Hydrogen is considered a promising energy source with zero emission of CO2; it can provide higher energy density compared to other sources of energy. The amount at which H2 is produced, and the method of production need further improvement for the advancement of hydrogen energy technologies. Water electrolysis using renewable energy sources such as electrical, solar, and wind energy is one of the alternative technologies that can produce pure H2. However, water electrolysis itself is not an easy process, it requires a highly active catalyst capable of converting water into hydrogen, and oxygen.

This Ph.D. dissertation mainly focuses on developing efficient, robust, and low-cost catalysts for hydrogen evolution reaction (HER), oxygen evolution reaction (OER), and Oxygen reduction reaction (ORR). The work describes different strategies for improving the performance of the catalyst, such as creating nanocomposite, Nobel metal decoration, core-shell structures, hierarchical nanostructure, and cocatalyst and protective layers, which are vital for improving the efficiency of the catalyst. Consequently :

Nanocomposites composed of Ag2S nanoparticle, MoS2, and reduced graphene oxide (RGO) flake, with a 0D/2D/2D interface were synthesized. Ag2S nanoparticles were homogeneously distributed and embedded in a layer of semi-crystalline MoS2 nanosheets. The ternary catalyst results in a superior performance due to the intimate contact created by the 2D-2D interface (MoS2/RGO) and due to the uniformly grown Ag2S nanoparticles, which provides the ease of hydrogen adsorption by modulating the electronic properties, and exposure of highly rich active sites

Nobel metal decorated (Ag-decorated vertically aligned MoS2 nanoflakes) were developed and investigated for OER and ORR. Results of this work revealed that, due to the presence of silver, the catalyst shows more than 1.5 times an increase in the roughness-normalized rate of OER. Based on the rate constant values obtained during the ORR test, Ag-MoS2 proceeds through a mixed 4 electron and a 2 + 2 serial route reduction mechanism, suggesting that the presence of silver decreases the electron transfer number and increases the peroxide yield. 

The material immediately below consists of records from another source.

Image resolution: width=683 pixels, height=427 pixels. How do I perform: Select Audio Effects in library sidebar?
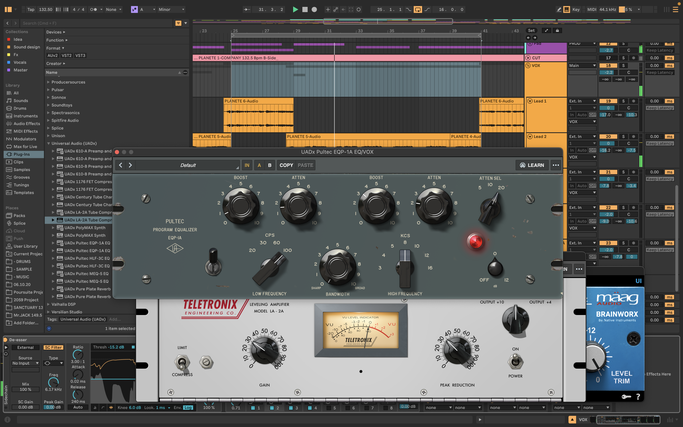26,124
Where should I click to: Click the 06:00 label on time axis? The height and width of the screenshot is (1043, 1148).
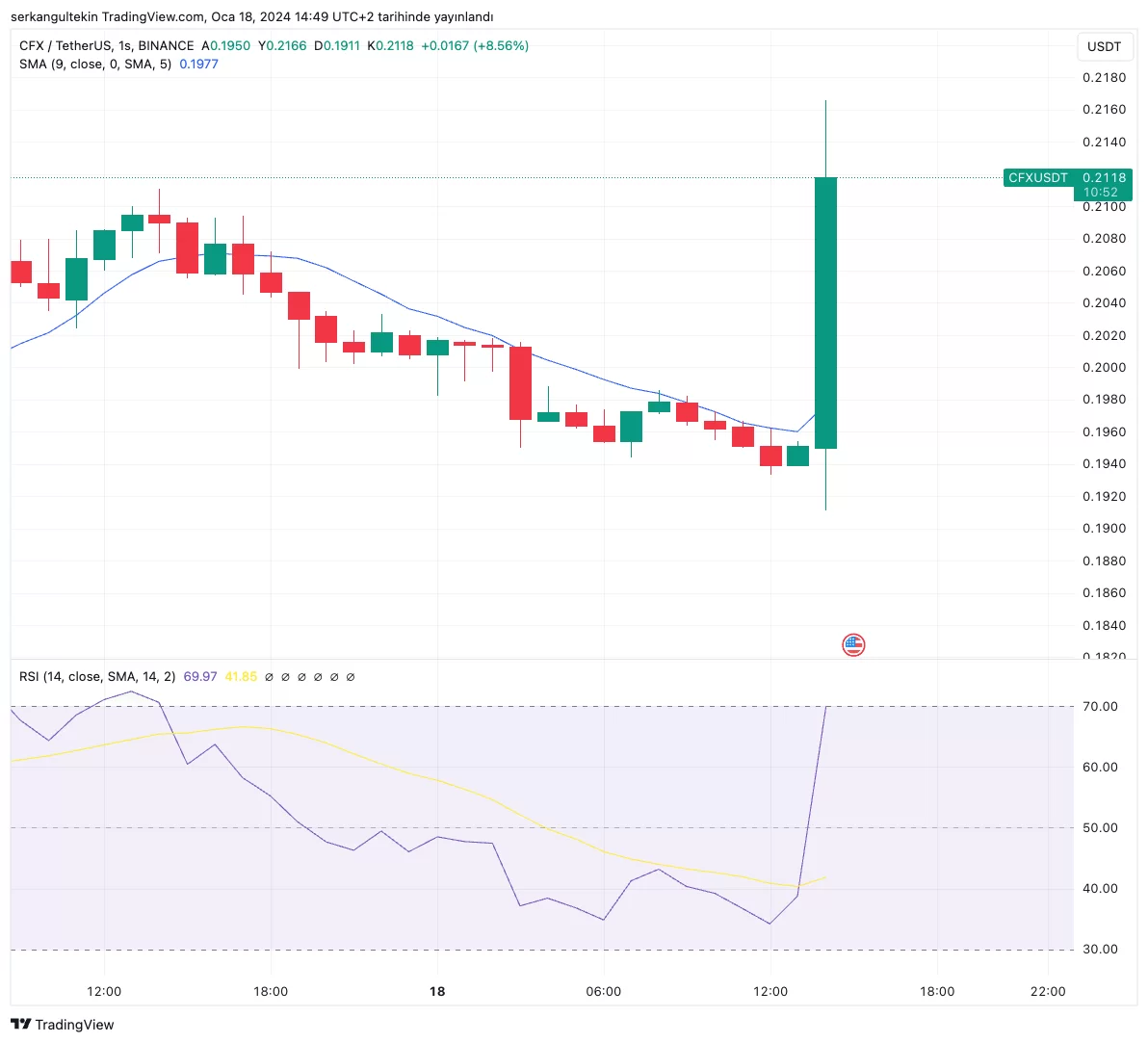604,991
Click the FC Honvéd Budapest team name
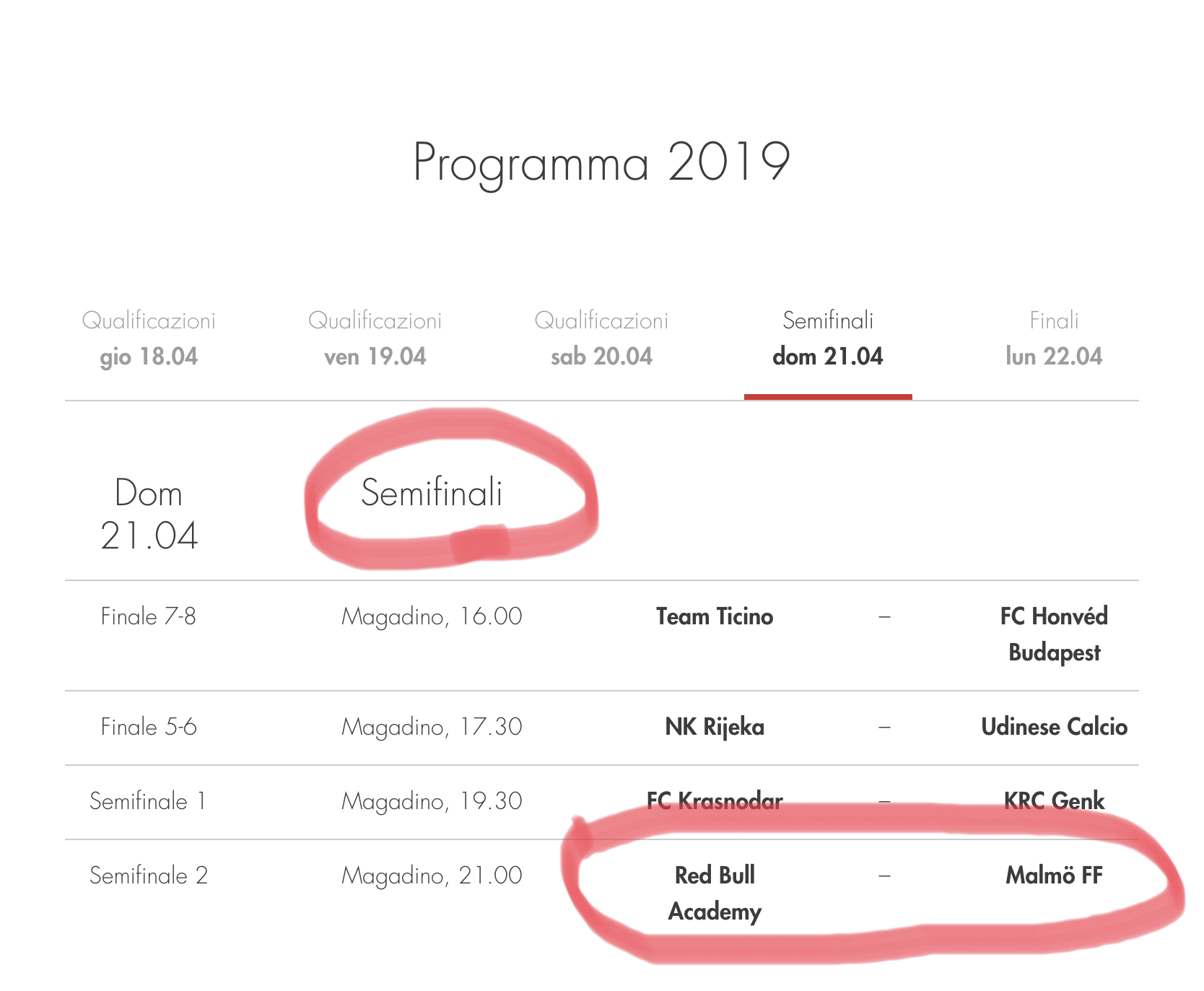Viewport: 1204px width, 991px height. click(x=1054, y=634)

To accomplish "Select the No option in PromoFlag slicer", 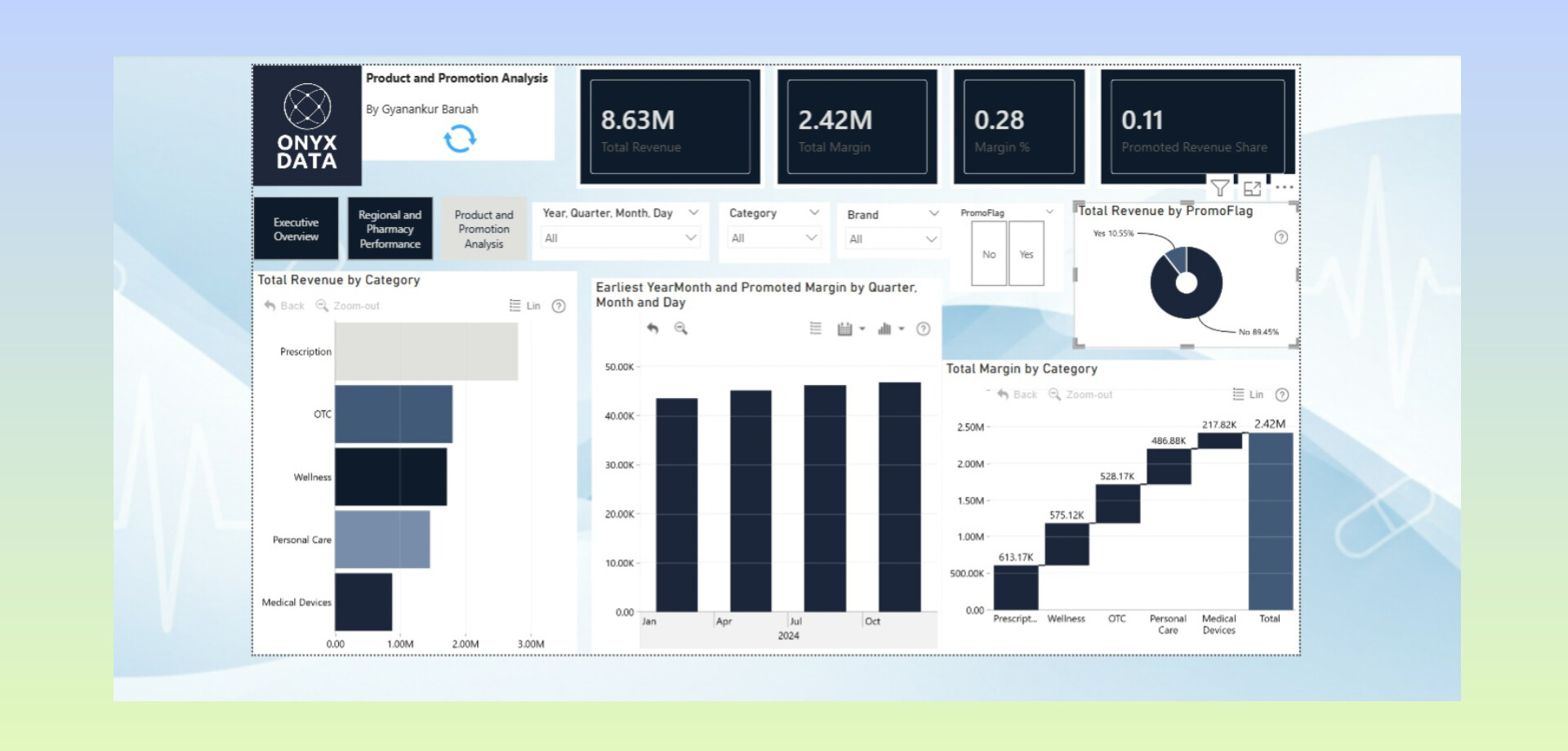I will [x=989, y=254].
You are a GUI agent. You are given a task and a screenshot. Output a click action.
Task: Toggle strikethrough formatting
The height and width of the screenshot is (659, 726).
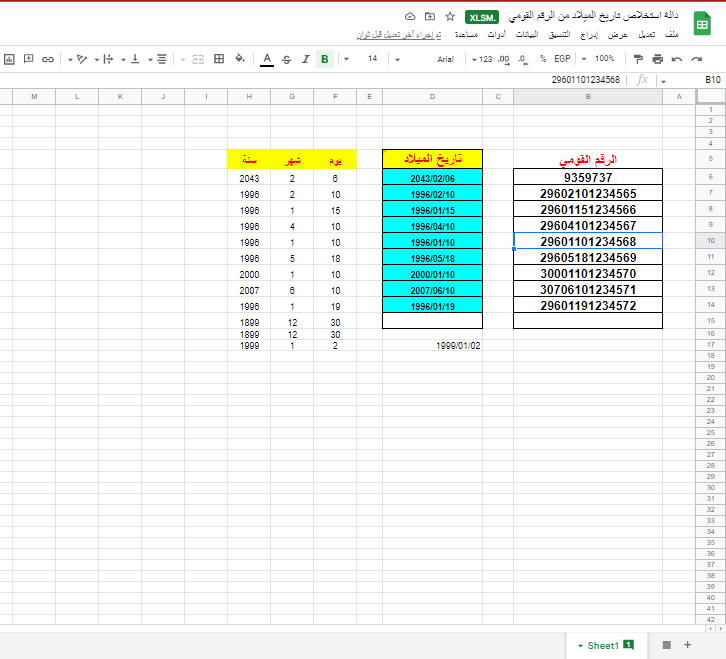286,59
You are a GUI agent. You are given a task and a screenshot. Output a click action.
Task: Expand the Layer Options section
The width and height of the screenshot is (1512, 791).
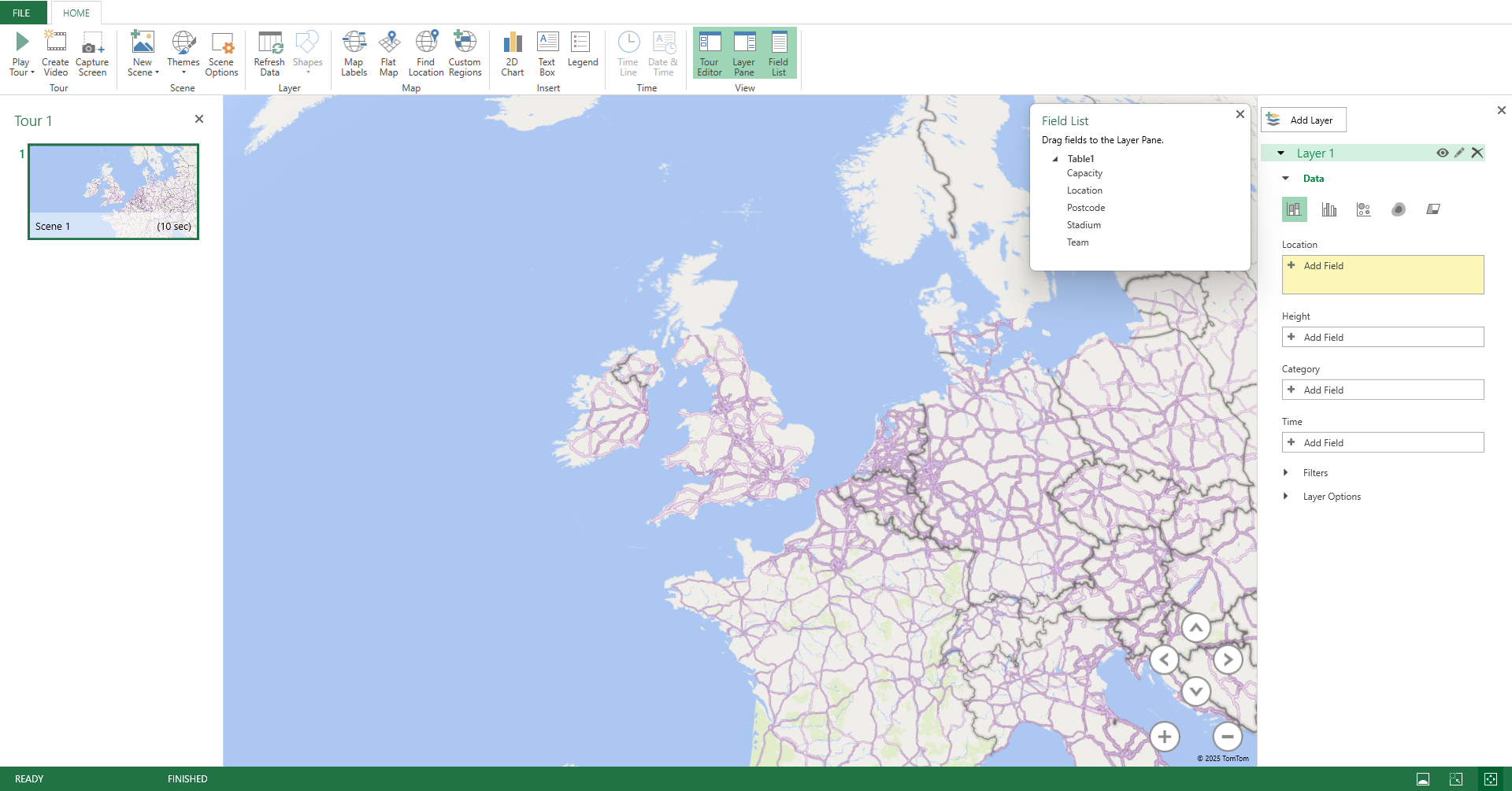point(1331,497)

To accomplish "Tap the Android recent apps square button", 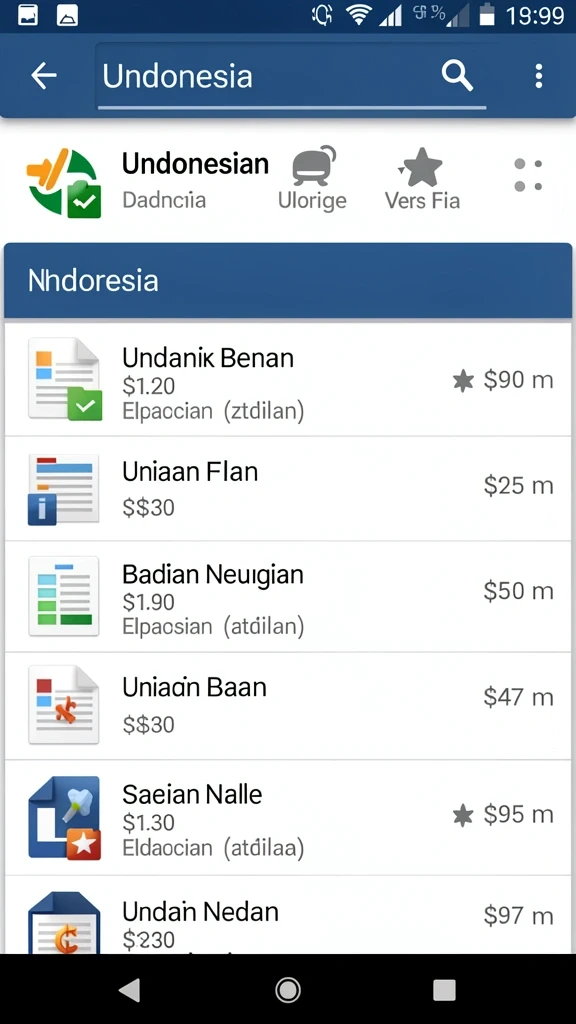I will [444, 990].
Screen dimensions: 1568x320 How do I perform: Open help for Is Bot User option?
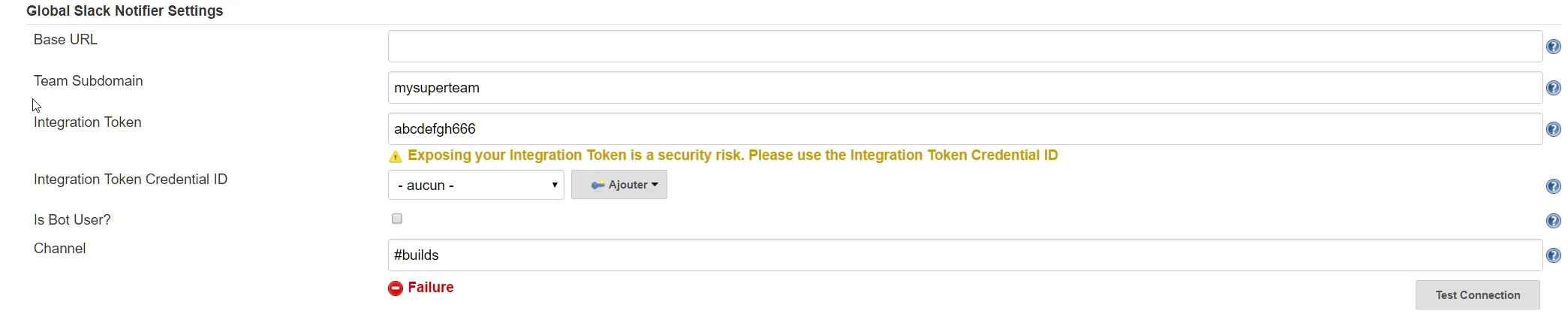coord(1553,221)
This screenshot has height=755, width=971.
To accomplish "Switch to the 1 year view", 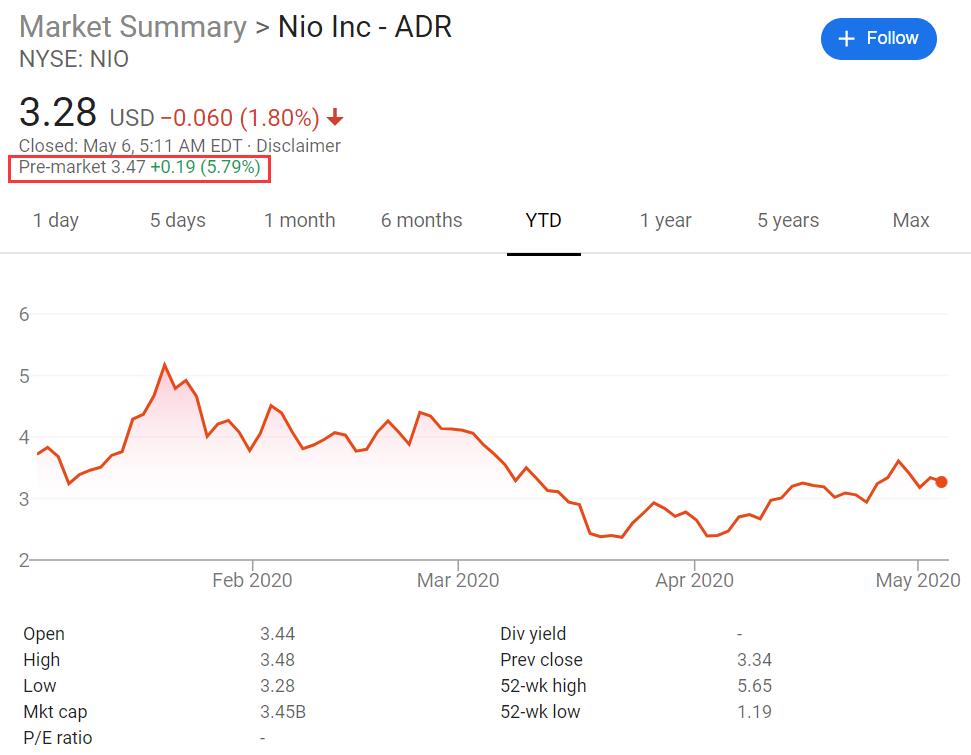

A core-shell structure of hydrous NiMoO4 micro rods conformally covered by Co3O4 nanoparticles was developed and employed as an OER catalyst, showing a remarkable catalytic activity towards OER with a record low overpotential of 120 mV at 10 mA/cm2. Here, the strong interactions between core (hydrated NiMoO4) and shell (Co3O4) help to tune the electronic properties by modifying the active sites densities of the surface.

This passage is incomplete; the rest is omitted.